Learning human facial performance: analysis and synthesis

Hai Pham, Dept. of Computer Science

Defense Committee: Prof. Vladimir Pavlovic (Chair), Prof. Dimitris Metaxas, Prof. Ahmed Elgammal, Prof. Jiebo Luo (Rochester University)

Abstract

Human faces convey a large range of semantic meaning through facial expressions, which reflect both actions and affective states. Thus, understanding human facial expressions has been a premier research area in the computer vision and machine learning community for decades, achieving significant advances in face tracking, reconstruction and synthesis. In this dissertation, we study two aspects of face modeling: the reconstruction of human facial expressions via interpretable 3D blendshape representation from different input modalities, and the reversed problem in which we train a model to directly hallucinate coherent facial expressions given any arbitrary portrait and facial action parameters. In the first part, we present a real-time robust 3D face tracking framework from RGBD videos capable of tracking head pose, facial actions and on-the-fly identity adaptation without any user intervention. The tracker is driven by an efficient and flexible 3D shape regressor, capable of tracking faces in extreme instances. In the second part, we present deep recurrent neural network frameworks to predict facial action intensities from speech for real-time animation. Via learning facial actions, these models are also able to implicitly estimate the affective states of the target speaker.
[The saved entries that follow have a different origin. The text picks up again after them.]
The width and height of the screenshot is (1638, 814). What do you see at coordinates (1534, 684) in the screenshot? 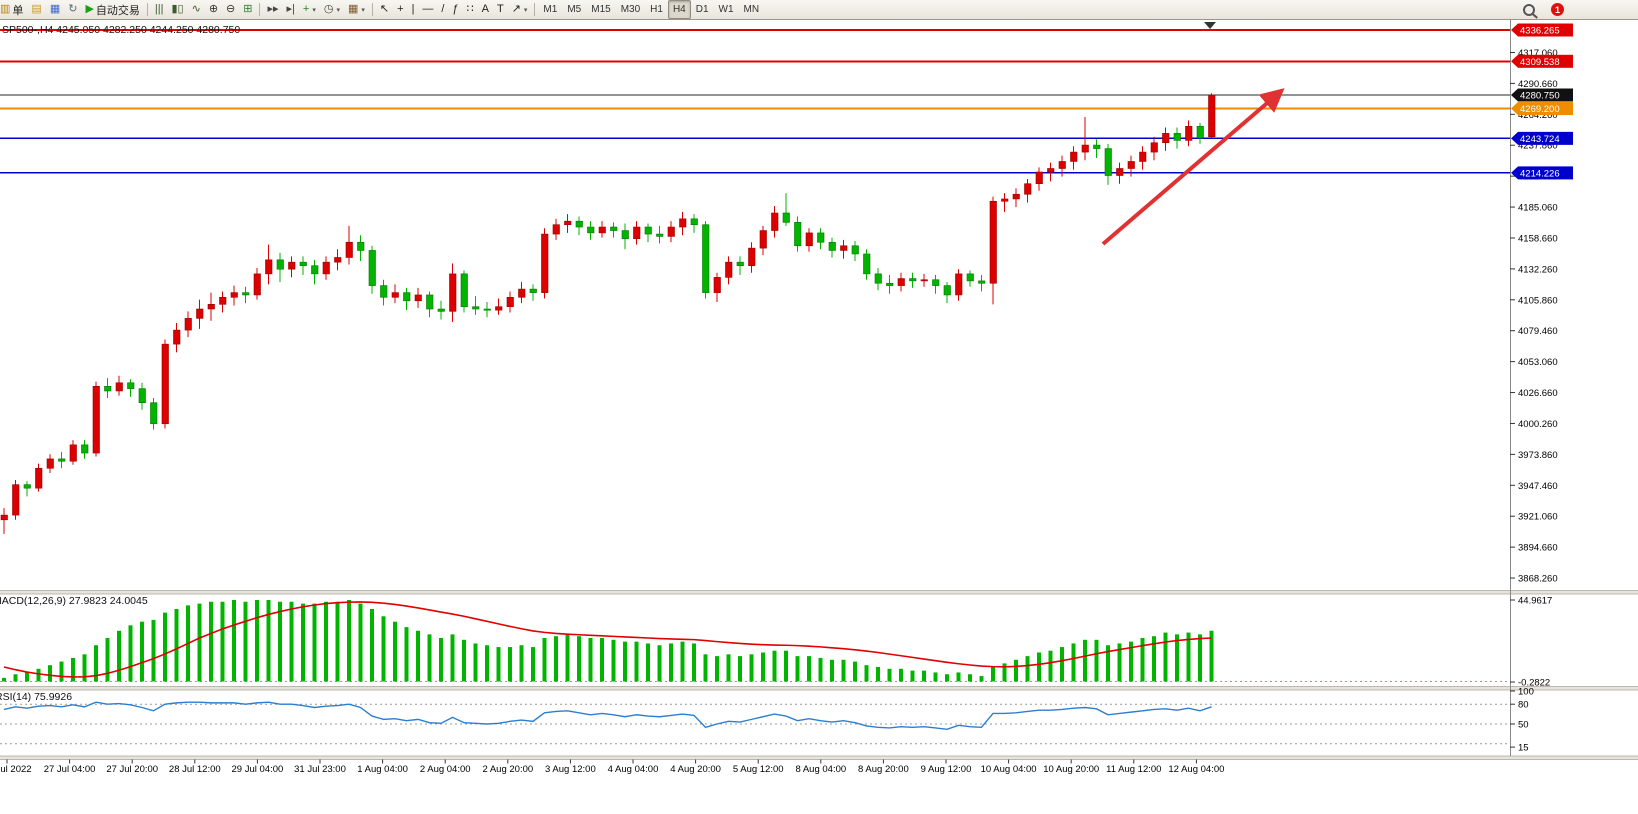
I see `macd-axis-label: -0.2822` at bounding box center [1534, 684].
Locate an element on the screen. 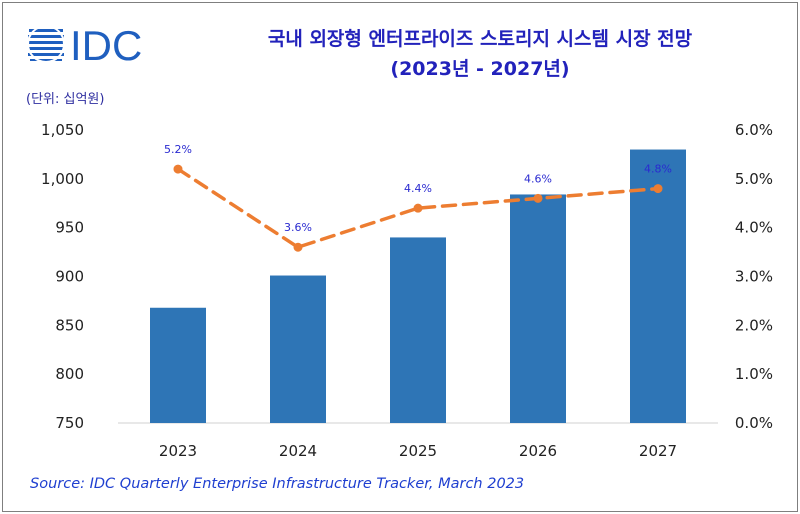 Image resolution: width=800 pixels, height=514 pixels. growth-rate-label: 4.8% is located at coordinates (658, 170).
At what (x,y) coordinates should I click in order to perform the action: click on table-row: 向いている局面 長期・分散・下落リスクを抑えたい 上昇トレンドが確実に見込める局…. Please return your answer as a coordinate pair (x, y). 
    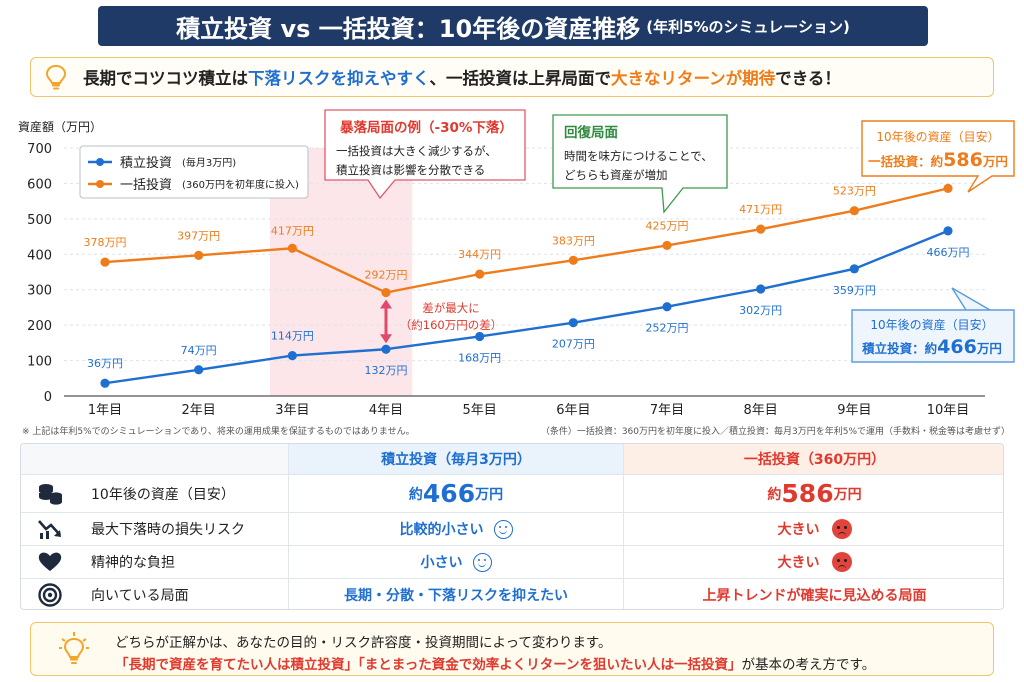
    Looking at the image, I should click on (512, 594).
Finally, we present a novel deep generative neural network that enables fully automatic facial expression synthesis of an arbitrary portrait with continuous action unit coefficients. Our model directly manipulates image pixels to make the unseen subject in the still photo express various emotions controlled by values of facial AU coefficients, while maintaining her personal characteristics. Our proposed model is purely data-driven and it requires neither a statistical face model nor image processing tricks to enact facial deformations. Furthermore, our model is trained from unpaired data, where the input image and the target expression frame are from different persons. This work enables flexible, effortless facial expression editing.